Work to complete.
1. According to the salon announcement, on what date and at what time does the Rapid Response Salon take place?
2. Using the salon announcement, explain why Dr. Horsley's current project advocates a collective response to anti-Black violence and killings across the globe.

Selected extract.
Join the Honors Program Rapid Response Salon on COVID-19: Black People, Racist Rhetoric, Violence

Cosponsored with the Tompkins County Office of Human Rights

Friday June 5, 2020: 11AM-12PM Eastern Daylight Time (US and Canada; UTC-4:00)

Register HERE:


Dr. Christopher House, Associate Professor, Department of Communication Studies

Mr. Travis Brooks, Deputy Director, Greater Ithaca Activities Center

Dr. Nicole Horsley, Assistant Professor, Center for the Study of Culture, Race, and Ethnicity

Dr. Kenneth I. Clarke, Director, Tompkins County Office of Human Rights

Moderated by Yolanda Clarke, Center for Academic Advancement and Department of Health Promotion and Physical Education

In partnership with the Ithaca College Honors program and the Tompkins County Office of Human Rights, join City of Ithaca community leaders and Ithaca College faculty in our latest Rapid Response Salon conversation that focuses on Black people, racist rhetoric, and violence in the context of the death of George Floyd at the hands of Minneapolis police and subsequent protests across the United States and the world. Hear their insights in an engaging live format meant to offer considered commentary and community dialogue.

Speaker Biographies:

Dr. Christopher A. House is Associate Professor of Communication Studies at Ithaca College. He researches black pentecostal rhetoric/social action, rhetorical theology, critical media and digital studies, difference/diversity and inclusion, Black church studies, African American rhetoric, rhetorical theory/criticism. The Journal of Communication and Religion, Southern Journal of Communication, Journal of Contemporary Rhetoric, International Encyclopedia of Communication Research Methods, Journal of Race & Public Policy, International Journal of Communication, and Memphis Theological Seminary Journal have published his essays. His book, Touch Your Neighbor and Say, “Black Lives Matter!”: Rhetoric, Race & Religion in the Age of #BLACKLIVESMATTER will be published late 2020.

Mr. Travis Brooks has served Ithaca community youth and families for the past twenty-six years. As the Deputy Director at the Great Ithaca Activities Center (GIAC), he serves as The MBK Ithaca Director for The City of Ithaca. The MBK Ithaca program has flourished under his leadership with over 200 young men and women of color participating in its ongoing programs over the past two years. Over sixteen community organizations have collaborated with MBK Ithaca. He received the 2008 Tompkins County 40 Under 40 Award, the 2018 Distinguished Alumni Award from Tompkins Cortland Community College, and several other leadership awards.

Dr. M. Nicole Horsley is a Black radical femme teacher and scholar of African American and African Diaspora Studies. She is Assistant Professor in the Center for the Study of Culture, Race, and Ethnicity (CSCRE) and affiliated faculty in Women’s and Gender Studies at Ithaca College. Her current project argues for a Black sexual liberation theory as a framework that works in the apertures between pleasure and political demands, between utopian longings and the everyday failures of anti-blackness. The project unapologetically advocates for a collective response to anti-Black violence and killings across the globe in order to imagine Black liberation.

Rev. Dr. Kenneth I. Clarke, Sr. is the Director of the Tompkins County Office of Human Rights in Ithaca, NY. He was Director of Cornell United Religious Work at Cornell University from 2001-2017. Previously he served as Director of the Center for Ethics and Religious Affairs and as an Instructor in African/African American Studies at Pennsylvania State University. Dr. Clarke was also co-pastor of the Albright Bethune United Methodist Church in State College, PA. He worked at Third Baptist Church of San Francisco (1987-1990), initially as Director of Development for the church’s Ethiopian Refugee Resettlement Project, and later as Assistant Pastor.

Information shown.
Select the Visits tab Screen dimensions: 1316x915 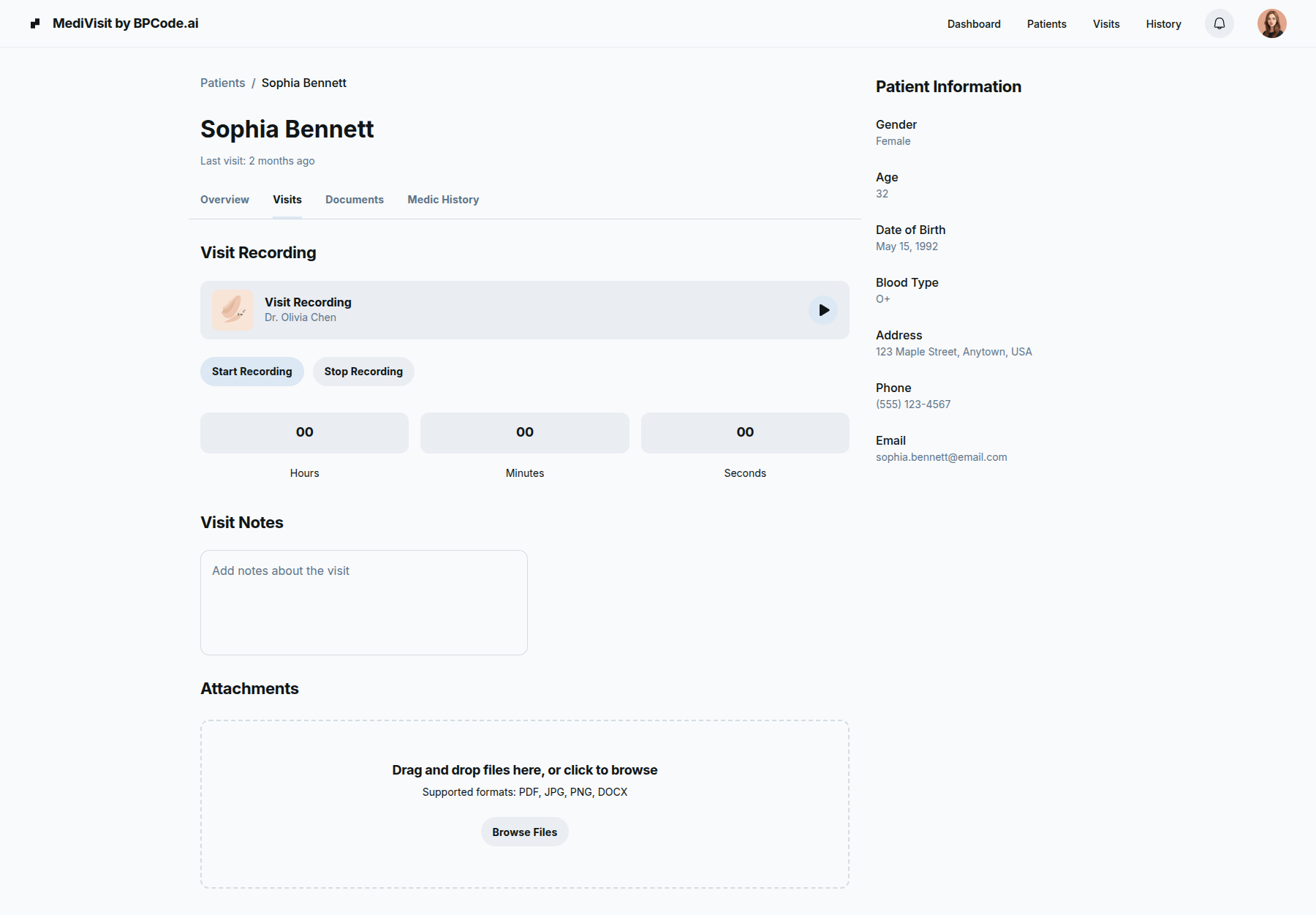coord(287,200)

Responses by item number.
1. Friday, June 5, 2020, from 11AM to 12PM Eastern Daylight Time (US and Canada; UTC-4:00).

2. The project calls for that collective response in order to imagine Black liberation. It frames this within a Black sexual liberation theory that works between pleasure and political demands, and between utopian longings and the everyday failures of anti-blackness.